Le gouvernement de la République démocratique du Congo (RDC) alerte sur une nouvelle aggravation de la situation des populations civiles dans les territoires occupés par le M23 et les forces rwandaises. Dans un communiqué publié lundi 24 août 2026, le ministère de la Communication et des Médias affirme que plus de 300 personnes ont été tuées au cours des mois de juin et juillet, notamment à la suite d’exécutions sommaires, de massacres et de bombardements ciblés.
Kinshasa fait également état de centaines de cas de vols, de tortures et d’enlèvements, ainsi que de recrutements forcés de jeunes Congolais dans certaines zones, notamment à Tshanzu et à Rumangabo. Des incendies d’habitations et des pillages sont également dénoncés dans plusieurs localités de Rutshuru et de Nyiragongo.
Le gouvernement accuse par ailleurs le M23 et ses alliés rwandais de mettre en place des mesures portant atteinte aux droits sociaux des populations, notamment dans les secteurs de l’éducation et de la santé. Il dénonce notamment l’imposition de frais dans certaines écoles, ainsi que de taxes à des établissements sanitaires et à des orphelinats.
Kinshasa s’inquiète également de l’installation de populations venues du Rwanda dans certaines zones occupées, estimant que cette situation pourrait entraîner une modification de la composition démographique de certains territoires congolais.
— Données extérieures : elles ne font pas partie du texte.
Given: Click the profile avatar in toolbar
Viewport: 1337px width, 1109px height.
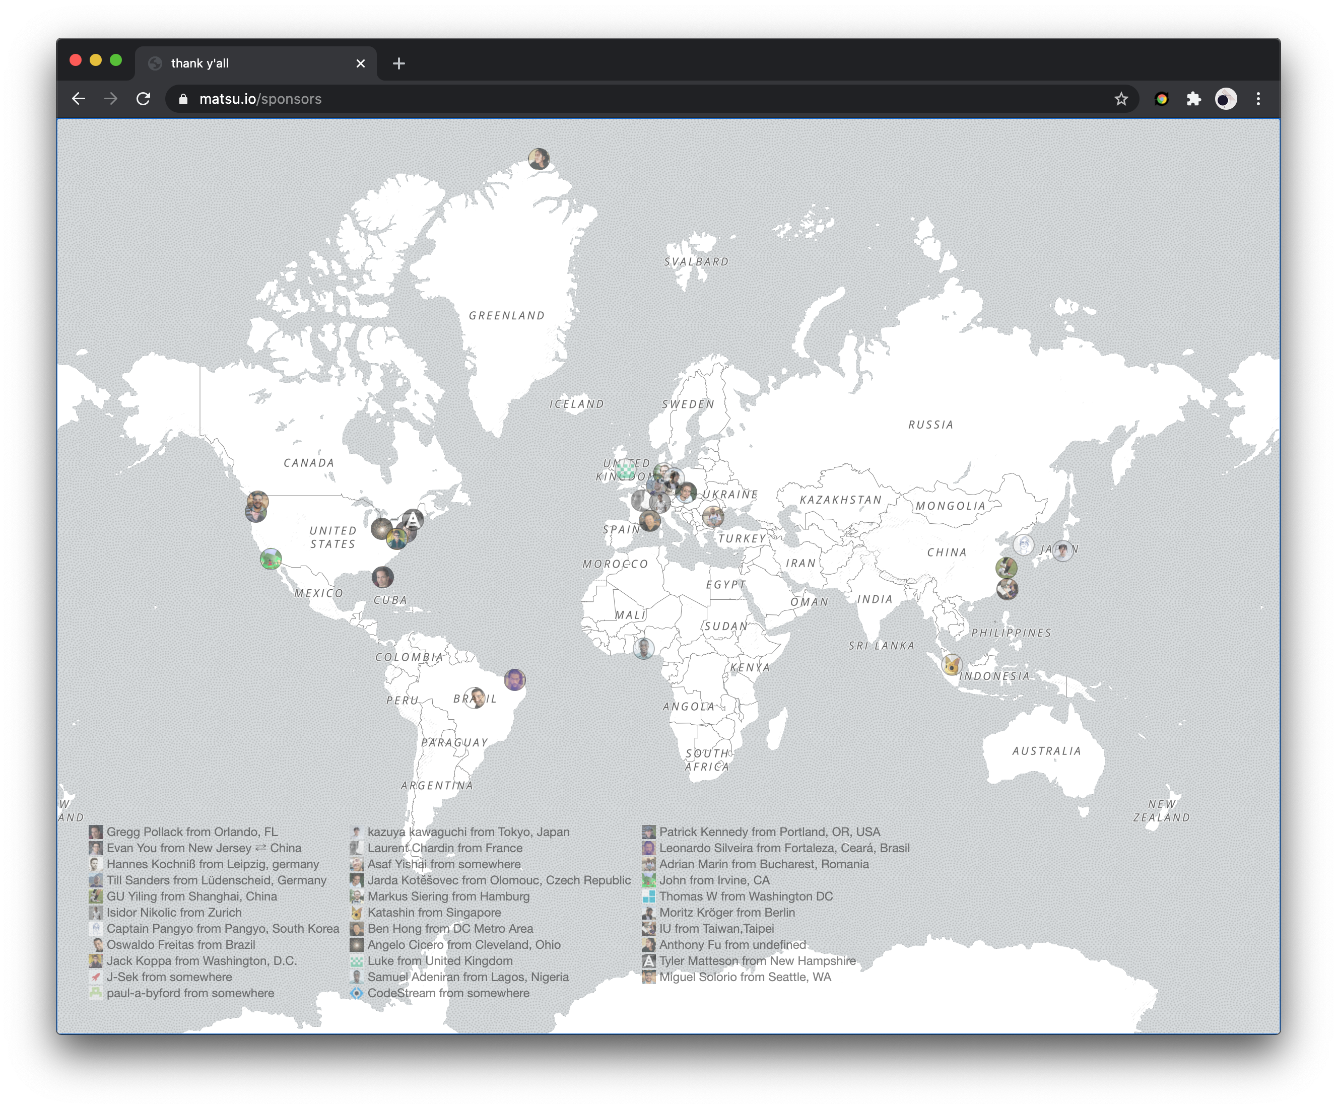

Face à cette situation, le gouvernement congolais appelle le M23 et le Rwanda à mettre fin aux exactions et à se retirer des territoires occupés.
Il réaffirme son engagement en faveur des initiatives diplomatiques et militaires visant à restaurer la paix et la sécurité dans l’Est de la RDC. Le gouvernement salue enfin l’engagement des FARDC et de la Police nationale congolaise dans la défense du territoire national.